Monday, I began my program of reversing the losses of a very sedentary December with a 28-mile bike ride down what has become my usual loop: Cruftlabs to Natick and back via Brookline, Newton, and Wellesley. My usual moment of reverence in passing the Chestnut Hill reservoir pumping stations was interrupted when I noticed the front door to the Boston Low pumphouse—a masterpiece of Beaux Arts construction built in 1900—was propped open for the first time in probably 30 years.
I unclipped and stepped, all alone, for the first time, into the towering iron-framed stone chamber that holds the steam engines that pumped much of Boston’s water for 70 years. Bare bulbs dangling on black cords from the ceiling competed with high shafts of window light made solid by decades of accumulated dust. The dim lighting and the cobwebs did not detract from the magnificence of these machines. Their enormity is most apparent when you realize that they penetrate every floor of the building. The building, for all its elegance and craftsmanship, its Indiana limestone and Milford granite, and is like a paper wrapper around these engines—the heart of the operation.
After some time, I stepped outside and walked to where a truck driver had just deposited a fresh dumpster.
“What are you guys cleaning out of the basement?” I asked.
“Oh, you wouldn’t believe it. Thousands of tons of stuff. Scrap.”

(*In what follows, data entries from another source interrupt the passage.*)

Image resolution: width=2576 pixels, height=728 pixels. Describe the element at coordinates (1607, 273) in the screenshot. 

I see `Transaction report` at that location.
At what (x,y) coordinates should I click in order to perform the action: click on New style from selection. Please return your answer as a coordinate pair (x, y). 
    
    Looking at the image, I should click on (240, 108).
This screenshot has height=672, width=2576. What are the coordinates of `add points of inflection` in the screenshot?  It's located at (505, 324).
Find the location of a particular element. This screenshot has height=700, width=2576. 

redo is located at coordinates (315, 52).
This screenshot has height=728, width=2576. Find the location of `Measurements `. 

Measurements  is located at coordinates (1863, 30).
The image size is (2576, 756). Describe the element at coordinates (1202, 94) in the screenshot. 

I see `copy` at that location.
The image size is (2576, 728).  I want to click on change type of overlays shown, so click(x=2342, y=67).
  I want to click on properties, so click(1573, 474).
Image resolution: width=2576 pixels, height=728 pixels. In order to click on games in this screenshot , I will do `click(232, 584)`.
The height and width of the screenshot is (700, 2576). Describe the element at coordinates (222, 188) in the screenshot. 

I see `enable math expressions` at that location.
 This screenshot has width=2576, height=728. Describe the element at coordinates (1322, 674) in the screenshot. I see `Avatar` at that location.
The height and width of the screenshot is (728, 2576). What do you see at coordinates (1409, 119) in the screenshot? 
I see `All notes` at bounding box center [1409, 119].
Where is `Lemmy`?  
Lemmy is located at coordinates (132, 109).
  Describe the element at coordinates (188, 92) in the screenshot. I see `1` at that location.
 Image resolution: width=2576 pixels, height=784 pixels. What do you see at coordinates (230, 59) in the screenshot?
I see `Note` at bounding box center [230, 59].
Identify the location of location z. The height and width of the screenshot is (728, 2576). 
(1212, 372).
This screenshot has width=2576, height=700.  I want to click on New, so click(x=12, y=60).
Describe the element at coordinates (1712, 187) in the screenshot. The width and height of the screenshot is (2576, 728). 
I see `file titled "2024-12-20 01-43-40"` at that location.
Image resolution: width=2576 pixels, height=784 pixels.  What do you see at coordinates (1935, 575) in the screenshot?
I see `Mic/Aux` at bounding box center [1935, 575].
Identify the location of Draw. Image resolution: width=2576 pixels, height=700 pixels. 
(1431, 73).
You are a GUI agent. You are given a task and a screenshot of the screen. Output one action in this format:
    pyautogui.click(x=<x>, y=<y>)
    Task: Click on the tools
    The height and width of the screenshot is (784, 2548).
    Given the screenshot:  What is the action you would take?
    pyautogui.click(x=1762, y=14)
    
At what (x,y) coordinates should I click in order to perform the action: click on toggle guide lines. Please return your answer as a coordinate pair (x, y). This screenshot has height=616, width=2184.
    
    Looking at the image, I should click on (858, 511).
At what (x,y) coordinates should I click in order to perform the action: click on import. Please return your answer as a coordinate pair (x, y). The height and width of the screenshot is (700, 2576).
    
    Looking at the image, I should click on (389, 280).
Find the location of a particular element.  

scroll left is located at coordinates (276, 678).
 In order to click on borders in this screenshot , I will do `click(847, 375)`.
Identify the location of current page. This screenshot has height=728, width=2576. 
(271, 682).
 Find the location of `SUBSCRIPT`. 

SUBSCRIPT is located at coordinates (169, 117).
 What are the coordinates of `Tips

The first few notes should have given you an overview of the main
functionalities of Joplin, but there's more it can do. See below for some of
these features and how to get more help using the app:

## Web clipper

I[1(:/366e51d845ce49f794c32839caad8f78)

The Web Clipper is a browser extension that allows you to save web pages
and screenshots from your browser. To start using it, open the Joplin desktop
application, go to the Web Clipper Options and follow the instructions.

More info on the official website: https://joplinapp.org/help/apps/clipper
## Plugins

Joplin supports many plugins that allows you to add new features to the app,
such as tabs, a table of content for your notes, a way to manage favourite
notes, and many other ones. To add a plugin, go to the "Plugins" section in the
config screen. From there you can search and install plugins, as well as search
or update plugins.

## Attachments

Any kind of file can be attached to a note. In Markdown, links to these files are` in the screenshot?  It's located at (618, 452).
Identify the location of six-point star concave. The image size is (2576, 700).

A Bobcat front-loader came barrelling out of the basement door, nearly tipping over as it labored to dump a huge piece of flanged cast-iron pressure pipe into the dumpster.
“Scrap metal, like pipes, boilers… machines?”
“Oh yeah, a lot of metal. Dirt too.”
The worker directed me to the trailer out back for more information. A supervisor, who appeared to have been awakened from a nap by my knocking, explained the project.
“We’re getting rid of everything! All the old shit. All that’s gonna be left is the building.”
“You’re trashing the machines, too? The pumps?”
“Everything. In six weeks there won’t be anything left!”
In The Winter of Our Discontent, Steinbeck writes: “… tourists come to see the architecture and what they call `the old-world charm’ of our town. Why does charm have to be old-world?”
These pumps are beautiful, and nothing like them will ever exist again. The pieces—cabinet-grade wood, once-polished brass, ornate instrumentation, shapely iron castings concerned more with graceful lines than economy of material—could still be made today. But these engines have a soul, wrought by the hands of the Machine Age craftsmen who built them. They are trophies celebrating the triumph of technology in the era of industrialization. They are World’s Fair showpieces that dazzled audiences without the aid of light shows and special effects. Today, we so take the relentless march of technological progress for granted that, even as we marvel at the design of the iPod, we cheerfully acknowledge that in 5 years it will be most suitable for use as a doorstop. Some charm.
But a steam engine can’t live forever without life support. So when the city grows weary of removing graffiti, evicting the homeless, paying the bills, and mowing the lawn, I suppose it’s only fair that we let them go. But luxury condominiums? Geez.